Describing the process of making the digital print Chiara & Chair (2004), which together with the later painting Hotel du Rhône (2005) developed from a display of his work Lobby (1985–7) in the foyer of the Hotel du Rhône in Geneva, Richard Hamilton characterised himself as a ‘confirmed collagist.’ The interconnections between these three works, nested inside each other like Russian dolls, underline how the collage principle extended beyond Hamilton’s individual compositions to shape his entire oeuvre.
The retrospective treatment given Hamilton by Tate Modern affords viewers the luxury of tracing the links between different sections of his career, together with the refinements he made within series such as Swingeing London (1967) and Kent State (1969). Collage informed Hamilton’s voracious engagement with media, which ranged from oil and watercolour through magazine cut-ups, exhibition design and installation to screenprints, photography and digital manipulation – but it was also a central part of his politics.
Hamilton created his earliest explicitly political image, Portrait of Hugh Gaitskell as a Famous Monster of Filmland (1964), by overlaying a photograph of the pro-nuclear-missiles Labour leader with sweeps of nacreous, irradiated colour borrowed from B-movie baddies. While later images such as the deliberately grotesque Shock and Awe (2010), for which Hamilton spliced Tony Blair with the figure of a gun-toting cowboy, have been critiqued for their lack of subtlety, the schlocky-horror Portrait testifies that Hamilton, for all his refinement, never shied away from blatancy and delighted in a bit of mischievous shock and awe on his own terms.
These works are complemented at Tate Modern by Hamilton’s major series of three painted diptychs, The citizen (1981–3), The subject (1988–90) and The state (1993), which respectively depict a republican prisoner conducting a ‘dirty protest’ at Long Kesh in Northern Ireland, a loyalist Orangeman on parade, and a British soldier with his rifle tentatively raised. Television news stills of protesters and hunger strikers denied the status of political prisoners provided the initial germ for the three paintings, and together they constitute a major statement on the polarisation of Irish politics during the 1980s, and on the global mediatisation of conflict and its irruption into domestic space.
The citizen, The subject and The state expand on the layers of production involved in earlier projects like Kent State, in which the group of screen prints evolved from a photograph Hamilton took of his television monitor, broadcasting news of student massacres at an anti-Vietnam protest on the US university’s campus. Kent State demonstrates how Hamilton not only used the collage process to deconstruct the slick surfaces of product placement, as he had done in his withering commentaries on gendered advertising such as $he (1958–61) and Hers is a Lush Situation (1957), but also to experiment with the deterioration of images as they merge and disperse through multiple receptors and transmitters.

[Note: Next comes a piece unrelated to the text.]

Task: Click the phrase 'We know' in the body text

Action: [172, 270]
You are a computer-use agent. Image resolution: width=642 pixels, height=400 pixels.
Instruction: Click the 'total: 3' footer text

Over the course of the prints, the image becomes so blurred that it is difficult to make out what is being shown. The haunting content of the original news images is replaced by an equally haunting sense of loss, and of the danger of forgetting certain histories. In this respect, as the works in this consistently engaging exhibition show, collage also provides a means of updating and re-combining – a possible mode of resistance.
‘Richard Hamilton’ is at Tate Modern, London, until 26 May 2014.